Suspected members of the Boko Haram militant Islamist group attacked a police compound in the northern Nigerian town of Azare in Bauchi State on Sunday, killing three people, local residents and an official said.
AFP - Bomb attacks by suspected Islamist militants Sunday left three people dead in northern Nigeria's Bauchi State, an official and residents said.
The suspected members of the radical Boko Haram sect, armed with heavy machine guns, threw explosives and fired into a police compound in the town of Azare, setting the buildings on fire, residents said.
"They came in a large convoy," resident Usman Musa told AFP, adding that the assailants hung a black banner at the entrance of the police station reading "Allahu Akbar" (God Is Great).
Musa said he saw the bodies of a soldier, a policeman and a police employee at a medical centre, where another two policemen were being treated for gunshot wounds.
The assailants also bombed and robbed two banks in the town, residents said.
Militants from Boko Haram, whose name means "Western Education Is Sin" in the regional Hausa language, have repeatedly targeted police and military, community and religious leaders, as well as politicians, in Nigeria.
The radical sect has also claimed responsibility for the August suicide bombing of the UN headquarters in the capital Abuja which killed at least 24 people and coordinated attacks in the country's northeast on November 4 that left some 150 people dead.
Another resident, Garba Mohammed, said the assailants bombed two banks and emptied the vaults, making off with the money.
Mohammed said unexploded bomb canisters littered the grounds and police kept onlookers away while an anti-bomb squad worked to make them safe.
Ishola Michael, spokesman to the Bauchi State governor, said state police commissioner Okechukwu Aduba had rushed to Azare.
Local reporters said two truckloads of soldiers had been sent to the scene as reinforcement.
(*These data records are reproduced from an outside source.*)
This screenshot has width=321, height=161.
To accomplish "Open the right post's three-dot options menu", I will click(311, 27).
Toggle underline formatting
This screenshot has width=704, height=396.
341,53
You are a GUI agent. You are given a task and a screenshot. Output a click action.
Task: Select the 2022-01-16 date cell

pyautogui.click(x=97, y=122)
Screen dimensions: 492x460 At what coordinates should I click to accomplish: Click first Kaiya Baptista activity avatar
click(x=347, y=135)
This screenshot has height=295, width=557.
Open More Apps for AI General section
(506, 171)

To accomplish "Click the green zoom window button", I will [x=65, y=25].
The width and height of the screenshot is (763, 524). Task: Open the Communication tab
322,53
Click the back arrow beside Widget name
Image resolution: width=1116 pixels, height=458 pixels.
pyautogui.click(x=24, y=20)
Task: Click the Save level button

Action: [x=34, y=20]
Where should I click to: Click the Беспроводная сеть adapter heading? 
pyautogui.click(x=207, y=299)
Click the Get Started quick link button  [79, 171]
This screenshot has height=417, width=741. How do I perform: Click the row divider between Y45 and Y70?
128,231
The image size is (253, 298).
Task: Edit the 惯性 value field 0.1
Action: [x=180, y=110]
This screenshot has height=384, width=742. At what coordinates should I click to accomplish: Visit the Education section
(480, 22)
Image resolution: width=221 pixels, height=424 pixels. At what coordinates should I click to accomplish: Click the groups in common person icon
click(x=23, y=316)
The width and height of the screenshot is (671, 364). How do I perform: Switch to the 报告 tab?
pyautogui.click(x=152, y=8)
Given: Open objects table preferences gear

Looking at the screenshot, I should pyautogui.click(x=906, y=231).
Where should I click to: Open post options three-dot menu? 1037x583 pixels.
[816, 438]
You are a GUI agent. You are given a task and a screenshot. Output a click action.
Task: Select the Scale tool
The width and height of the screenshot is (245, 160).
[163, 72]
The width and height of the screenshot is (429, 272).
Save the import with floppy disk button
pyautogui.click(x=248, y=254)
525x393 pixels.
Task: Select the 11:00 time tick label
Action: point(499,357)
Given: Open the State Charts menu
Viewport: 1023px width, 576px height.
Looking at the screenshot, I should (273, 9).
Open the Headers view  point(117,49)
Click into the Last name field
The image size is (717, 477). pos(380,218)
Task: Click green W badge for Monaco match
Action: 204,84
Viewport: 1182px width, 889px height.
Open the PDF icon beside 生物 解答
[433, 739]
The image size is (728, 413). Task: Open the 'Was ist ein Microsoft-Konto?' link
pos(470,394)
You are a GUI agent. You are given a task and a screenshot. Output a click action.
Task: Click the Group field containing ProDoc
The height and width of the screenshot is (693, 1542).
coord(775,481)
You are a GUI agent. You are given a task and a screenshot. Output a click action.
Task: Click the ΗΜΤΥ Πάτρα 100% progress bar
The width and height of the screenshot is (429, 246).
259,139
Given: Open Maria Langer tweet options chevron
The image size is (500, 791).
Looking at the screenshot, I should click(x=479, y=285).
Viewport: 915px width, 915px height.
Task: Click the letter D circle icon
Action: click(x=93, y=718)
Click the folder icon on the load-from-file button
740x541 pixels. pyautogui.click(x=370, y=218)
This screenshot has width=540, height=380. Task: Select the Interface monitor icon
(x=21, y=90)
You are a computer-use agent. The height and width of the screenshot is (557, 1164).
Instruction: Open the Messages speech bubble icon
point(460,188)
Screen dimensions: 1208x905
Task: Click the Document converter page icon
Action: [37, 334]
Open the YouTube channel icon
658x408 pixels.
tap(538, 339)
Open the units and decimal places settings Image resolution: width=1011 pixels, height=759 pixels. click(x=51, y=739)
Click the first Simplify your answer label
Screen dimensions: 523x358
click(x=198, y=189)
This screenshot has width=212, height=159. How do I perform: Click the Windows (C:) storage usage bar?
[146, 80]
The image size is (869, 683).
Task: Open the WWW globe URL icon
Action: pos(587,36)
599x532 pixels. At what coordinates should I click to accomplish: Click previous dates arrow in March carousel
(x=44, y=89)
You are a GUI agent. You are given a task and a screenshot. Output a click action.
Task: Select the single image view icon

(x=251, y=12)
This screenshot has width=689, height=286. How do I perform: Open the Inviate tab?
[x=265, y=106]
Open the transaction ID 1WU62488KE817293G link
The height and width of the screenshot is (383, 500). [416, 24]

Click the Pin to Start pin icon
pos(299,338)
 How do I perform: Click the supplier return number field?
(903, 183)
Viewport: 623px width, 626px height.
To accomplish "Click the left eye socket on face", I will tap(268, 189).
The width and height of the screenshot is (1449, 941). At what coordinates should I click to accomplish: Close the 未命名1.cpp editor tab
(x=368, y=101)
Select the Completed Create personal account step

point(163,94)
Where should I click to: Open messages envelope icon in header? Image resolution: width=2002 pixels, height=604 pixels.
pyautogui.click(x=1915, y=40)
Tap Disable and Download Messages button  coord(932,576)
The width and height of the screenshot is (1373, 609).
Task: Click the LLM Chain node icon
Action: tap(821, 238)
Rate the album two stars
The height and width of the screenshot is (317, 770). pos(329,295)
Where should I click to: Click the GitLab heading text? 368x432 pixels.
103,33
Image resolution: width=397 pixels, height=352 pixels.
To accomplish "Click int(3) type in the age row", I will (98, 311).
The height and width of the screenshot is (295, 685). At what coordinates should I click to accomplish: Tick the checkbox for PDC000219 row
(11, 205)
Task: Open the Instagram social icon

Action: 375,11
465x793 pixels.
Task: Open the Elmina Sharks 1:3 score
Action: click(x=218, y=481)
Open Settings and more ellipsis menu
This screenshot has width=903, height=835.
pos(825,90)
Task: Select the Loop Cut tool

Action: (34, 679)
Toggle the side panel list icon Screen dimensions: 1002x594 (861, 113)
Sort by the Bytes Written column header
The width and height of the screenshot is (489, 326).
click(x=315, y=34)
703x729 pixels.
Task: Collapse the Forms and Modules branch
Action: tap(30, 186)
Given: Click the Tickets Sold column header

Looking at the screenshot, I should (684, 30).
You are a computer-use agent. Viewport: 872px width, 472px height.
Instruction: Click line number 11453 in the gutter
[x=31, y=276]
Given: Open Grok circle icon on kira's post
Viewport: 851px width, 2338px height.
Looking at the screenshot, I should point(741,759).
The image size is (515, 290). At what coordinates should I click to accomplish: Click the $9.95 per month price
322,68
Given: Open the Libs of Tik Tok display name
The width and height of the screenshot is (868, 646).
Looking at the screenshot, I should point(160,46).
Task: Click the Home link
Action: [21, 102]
Boko Haram, which wants Muslim Sharia law to be adopted across Nigeria, launched an uprising in 2009 put down by a brutal military assault that left hundreds dead.
It appeared to go dormant for about a year before re-emerging with a series of attacks.
In September 2010, the sect raided a prison in Bauchi, freeing more than 700 inmates, and claimed to be behind bomb attacks at a military barracks on May 29 when President Goodluck Jonathan was sworn in.
Sharia law is observed in 12 of Nigeria's 36 states, all of them in the mainly Muslim north.